Dracula A.D. 1972 DVD Review
Written by Steve Pattee
DVD released by Warner Home Video
Directed by Alan Gibson
Written by Don Houghton
1972, Region 1 (NTSC), 96 minutes, Rated PG
DVD released on October 4th, 2005
Christopher Lee as Count Dracula
Peter Cushing as Professor Van Helsing
Stephanie Beachum as Jessica Van Helsing
Christopher Neame as Johnny Alucard
The year is 1872 and a runaway stage coach is barreling down a dirt road with reckless abandon.
On the coach, Professor Van Helsing (Peter Cushing – Dracula, The Mummy, Star Wars) and Dracula (Christopher Lee – Dracula, Sleepy Hollow, Lord of the Rings Trilogy) are duking it out.
Suddenly, the coach loses complete control, and after the dust settles, both men are dead.
Flash forward 100 years.
A group of hippies crash a party of the stiff upper class. After they cause the general mayhem that hippies are known to cause, the police are called and the hippies flee.
Later on, at a coffee shop, the leader of the group, Johnny Alucard (Christopher Neame – Species III), asks his friends if they are up for something new. Something different. Something dangerous.
He wants to raise the devil.
Well, as it goes, he doesn't raise the devil, but he does raise something just as evil. Dracula.
As fate would have it, one of the hippies, Jessica (Stephanie Beachum – And Now the Screaming Starts!), happens to be a Van Helsing — the great-great-granddaughter of the very Van Helsing that died fighting Dracula 100 years previous. And Dracula has one goal — to destroy the Van Helsing household, starting with Jessica.
But it won't be easy, because Jessica's grandfather, uh, Professor Van Helsing (Peter Cushing, again), has kept up with the studies of the occult and he plans on putting Dracula down. Once and for all.
Peter Cushing and Christopher Lee rock.
This film, however, does not.
And, unfortunately, all of the major problems of Dracula A.D. 1972 circle around Cushing and Lee.
The first major problem is there is not enough of them. Since the story centers around Johnny and Jessica (and the other members of the group popping in here and there), it's almost as if the Van Helsing/Dracula rivalry is a side story. Hell, there was so little of Dracula, I glanced at the box cover a couple of times just to make sure it still had Dracula's name in the title and Lee's name in the credits.

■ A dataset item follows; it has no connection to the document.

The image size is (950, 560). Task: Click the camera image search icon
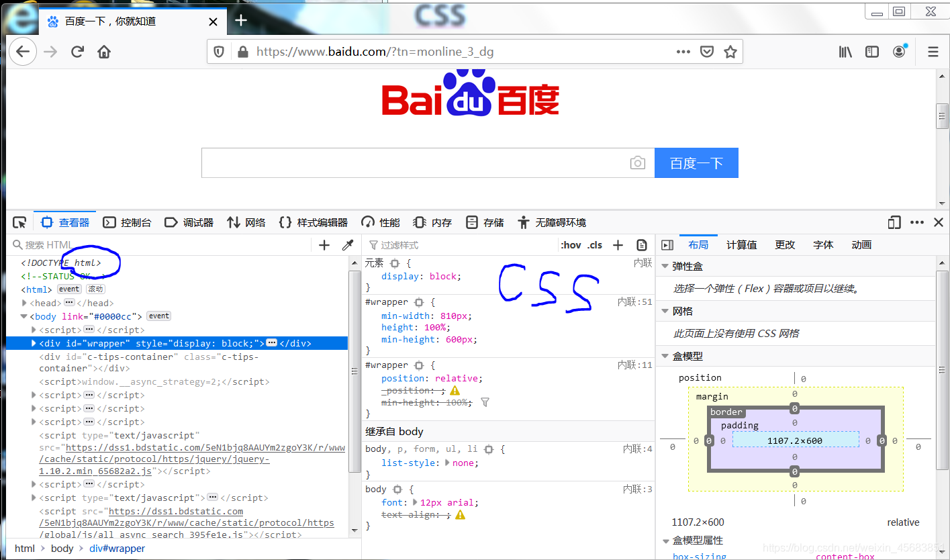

The second major problem is, unfortunately, their age. Lee was about 50 in 1972 and Cushing was about 60. For the style of the movie, they just don't work. Hey, you tell me I'm wrong when you see Cushing battle a 20-something-year-old vampire with the porno-esque, funkified music kicking in the background. It just doesn't work.
Ironically, however, Cushing and Lee also make this movie somewhat watchable. These guys are icons and when they are on screen, it's easy to see why. While my eyes may have glazed over during much of the movie, I was always paying attention when either Dracula or Van Helsing was on the screen.
It's just too bad they weren't used more, as the movie would have benefited. Hammer fans may want this one to complete their collection, vampire fans may want to rent it and horror fans should just avoid it.
Video and Audio:
Warner did a pretty good job with 1972's anamorphic presentation. There is some grain scattered throughout, but for the most part the colors are quite good and the film is virtually blemish free.
1972's mono soundtrack gets muddled at times, but never enough for me to keep the remote handy. Plus the music is groovy.
A French soundtrack and English, French and Spanish subtitles are also offered.
A theatrical trailer is offered. Wow. Be still my beating heart.
You mean to tell me with all of the Hammer fanatics out there, only a trailer could be unearthed?
It's a good-looking trailer, though.